God help her, her face was scorching now. “I donot mean to make you uncomfortable, Your Grace. I fear I am entirely serious. It’s a hazard of my business. As I mentioned before, it’s mostly men. If I dodge or give their hands a little smack, they think I’m flirting. If I tell them no, they think I’m flirting. If I laugh, they think I’m flirting. If I say no, no,stop, they think I’m flirting. And if in the end I seem angry, I’m deemed difficult, and they are disinclined to give me a job. I already know how to say it in English. I should like to say it firmly, in Italian, in a way they cannot mistake for anything other than a refusal.”
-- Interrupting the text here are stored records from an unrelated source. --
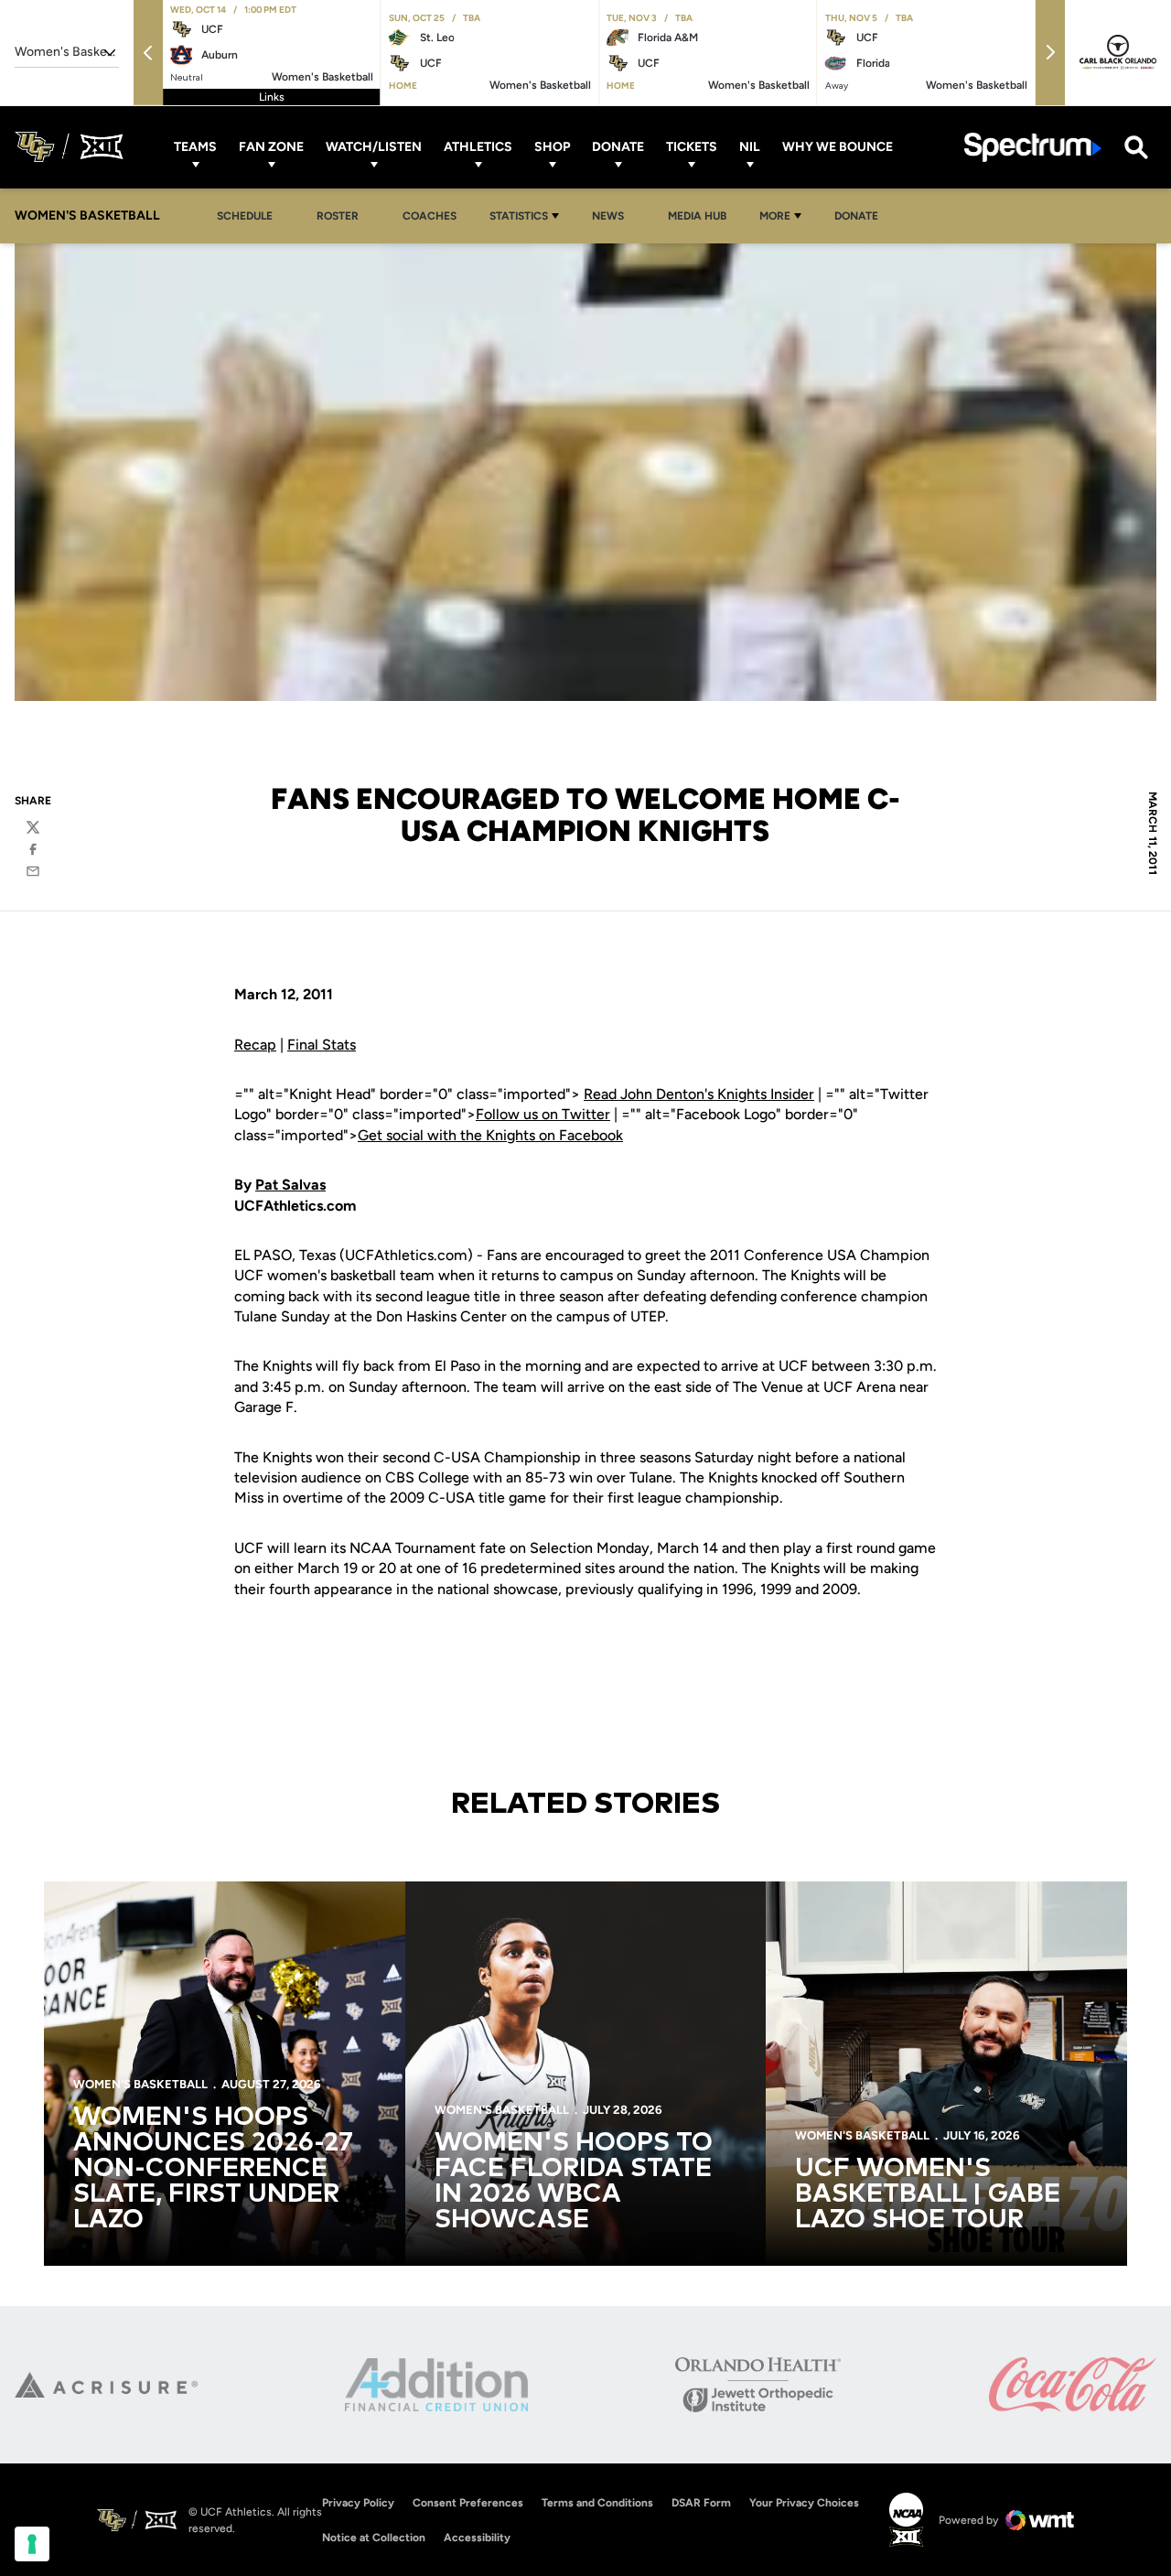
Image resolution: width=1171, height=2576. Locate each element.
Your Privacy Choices (804, 2502)
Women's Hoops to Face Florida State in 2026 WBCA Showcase (574, 2181)
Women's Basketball (140, 2084)
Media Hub (702, 215)
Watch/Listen (374, 147)
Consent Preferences (468, 2502)
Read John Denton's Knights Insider (699, 1094)
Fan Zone (271, 147)
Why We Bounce (837, 147)
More (774, 216)
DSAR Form (701, 2502)
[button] (148, 52)
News (613, 215)
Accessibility (477, 2537)
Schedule (245, 216)
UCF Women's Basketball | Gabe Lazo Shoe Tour (927, 2194)
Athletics (478, 147)
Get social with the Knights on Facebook (490, 1135)
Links (272, 97)
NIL (749, 147)
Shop (552, 147)
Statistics (518, 216)
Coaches (430, 216)
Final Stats (321, 1044)
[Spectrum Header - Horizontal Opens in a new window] (1032, 147)
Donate (618, 147)
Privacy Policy (358, 2502)
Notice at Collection (373, 2537)
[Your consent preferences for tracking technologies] (32, 2544)
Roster (338, 216)
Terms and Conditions (597, 2502)
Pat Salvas (290, 1184)
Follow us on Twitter (543, 1114)
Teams (195, 147)
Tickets (691, 147)
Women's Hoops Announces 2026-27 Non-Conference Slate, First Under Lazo (213, 2169)
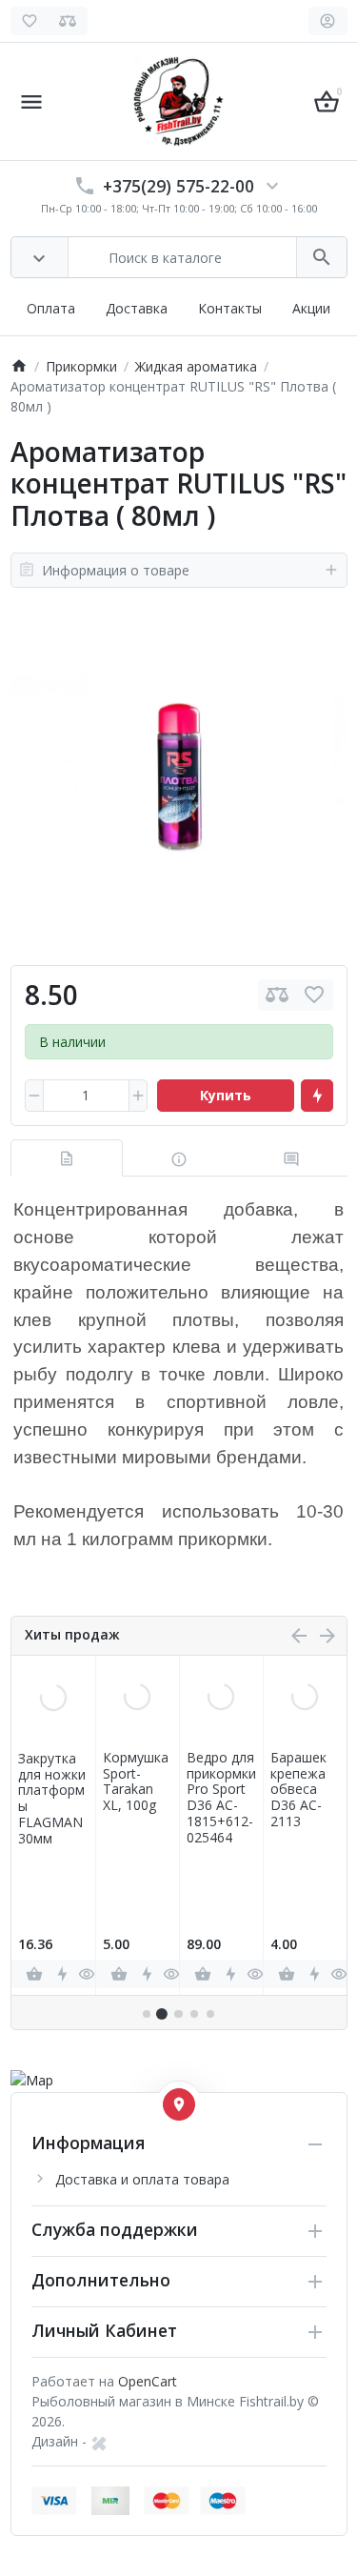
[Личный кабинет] (327, 21)
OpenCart (147, 2381)
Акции (311, 308)
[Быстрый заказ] (317, 1095)
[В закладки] (314, 995)
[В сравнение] (277, 995)
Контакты (230, 308)
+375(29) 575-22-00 (178, 185)
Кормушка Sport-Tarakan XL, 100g (136, 1782)
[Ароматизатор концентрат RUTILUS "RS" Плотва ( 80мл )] (178, 776)
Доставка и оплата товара (142, 2179)
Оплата (51, 308)
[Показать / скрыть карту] (179, 2104)
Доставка (137, 308)
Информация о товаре (115, 570)
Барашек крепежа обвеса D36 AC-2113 (298, 1790)
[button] (162, 2014)
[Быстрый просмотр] (87, 1974)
He remained motionless and silent. But his expression cleared to something thoughtful.
Then inscrutable.
But all the while, he fixed her with the unblinking gaze that made her feel as though he were rifling through her conscience.
“I have a temper, too,” she added, somewhat more mildly. “But having one and indulging one are two different things. And I’m afraid until I’m a diva like Angelica Catalani, who makes a thousand pounds per season, my life is entirely strategy. I should like to make it more bearable meanwhile.”
There was a little pause while he took this in.
“So you would like to know how to say, ‘Kindly do not touch my arse,’ in Italian.” He said this entirely reasonably.
“Yes, please.”
“Ti prego di non toccarmi il culo,” he said sternly.
“Ti prego di non toccarmi il culo,” she repeated just as sternly.
“Very good,” he said crisply. He wrote it down and then pushed the foolscap to her.
“Grazie, Your Grace.”
“Prego, Miss Wylde.”
She paused in the hallway as she met Dot, bringing in the duke’s tea.
“I have a good word for you, Dot,” she whispered. “It’s ‘serendipitous.’ Ser-en-dip-i-tous. It means ‘lucky.’”
“Ser-en-dip-i-tous,” Dot breathed. “Thank you, Miss Wylde. It’s ser-en-dip-i-tous to meet you in the hall.”